• EXERCISE MATERIALS:
******************************
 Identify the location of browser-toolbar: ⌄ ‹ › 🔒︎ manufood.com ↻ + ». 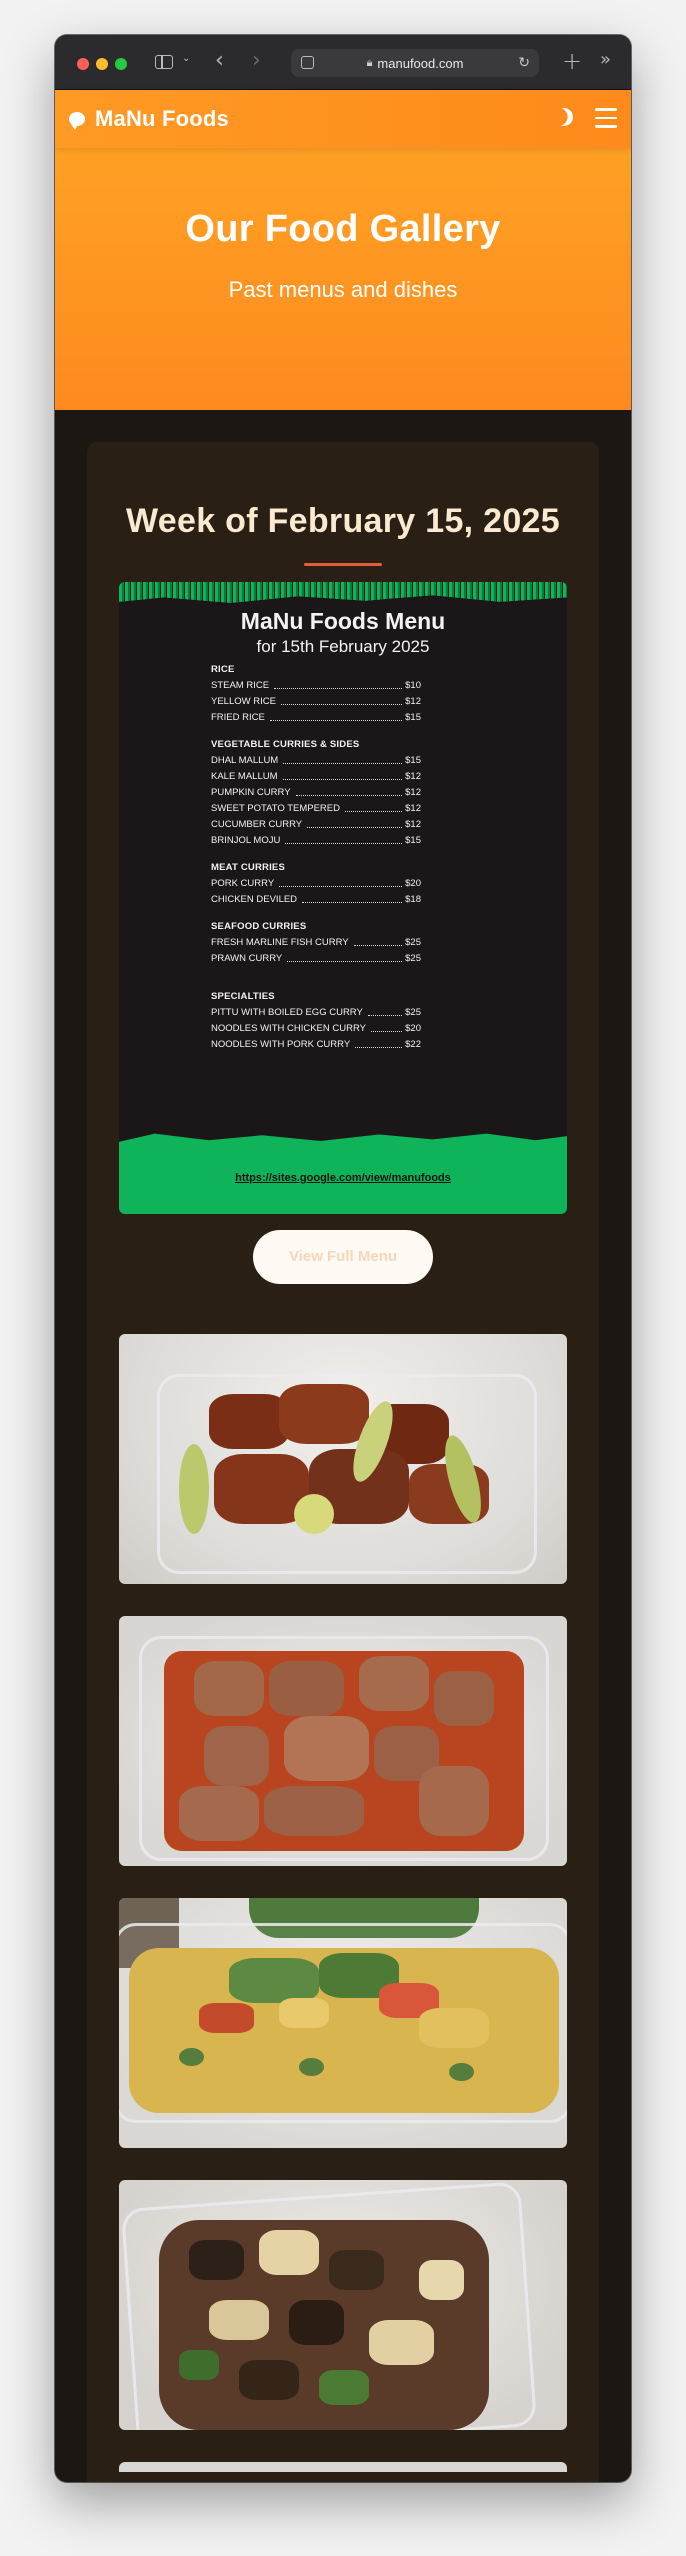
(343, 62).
******************************
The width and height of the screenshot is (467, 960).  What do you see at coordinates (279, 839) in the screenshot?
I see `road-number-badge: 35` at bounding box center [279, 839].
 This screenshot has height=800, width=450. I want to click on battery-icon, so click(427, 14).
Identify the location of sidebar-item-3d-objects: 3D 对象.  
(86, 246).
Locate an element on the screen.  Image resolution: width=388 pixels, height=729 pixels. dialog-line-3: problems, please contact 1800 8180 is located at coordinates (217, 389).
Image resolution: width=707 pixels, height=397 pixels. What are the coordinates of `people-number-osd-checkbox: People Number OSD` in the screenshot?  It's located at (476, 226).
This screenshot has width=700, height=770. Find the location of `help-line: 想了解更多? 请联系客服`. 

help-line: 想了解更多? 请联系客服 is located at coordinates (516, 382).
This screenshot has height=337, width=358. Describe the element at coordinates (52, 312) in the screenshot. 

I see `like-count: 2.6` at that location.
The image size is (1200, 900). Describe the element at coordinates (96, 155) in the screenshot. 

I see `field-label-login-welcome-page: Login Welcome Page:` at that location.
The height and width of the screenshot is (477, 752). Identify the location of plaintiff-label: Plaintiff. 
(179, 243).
******************************
• EXERCISE:
Copy the entries above word for word, starting at the line that contains "Image resolution: width=707" and ending at the line that contains "(179, 243).", with both of those lines included.

• RESPONSE TO THIS TASK:
Image resolution: width=707 pixels, height=397 pixels. What are the coordinates of `people-number-osd-checkbox: People Number OSD` in the screenshot?  It's located at (476, 226).
This screenshot has width=700, height=770. Find the location of `help-line: 想了解更多? 请联系客服`. 

help-line: 想了解更多? 请联系客服 is located at coordinates (516, 382).
This screenshot has height=337, width=358. Describe the element at coordinates (52, 312) in the screenshot. 

I see `like-count: 2.6` at that location.
The image size is (1200, 900). Describe the element at coordinates (96, 155) in the screenshot. 

I see `field-label-login-welcome-page: Login Welcome Page:` at that location.
The height and width of the screenshot is (477, 752). Identify the location of plaintiff-label: Plaintiff. 
(179, 243).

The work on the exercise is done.